What is being asked: Reproduce each of the following lines verbatim, without any change.

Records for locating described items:
'''
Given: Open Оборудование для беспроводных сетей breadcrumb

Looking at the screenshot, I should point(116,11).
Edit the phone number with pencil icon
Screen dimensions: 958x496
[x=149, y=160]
'''
Answer in full:
Given: Open Оборудование для беспроводных сетей breadcrumb

Looking at the screenshot, I should point(116,11).
Edit the phone number with pencil icon
Screen dimensions: 958x496
[x=149, y=160]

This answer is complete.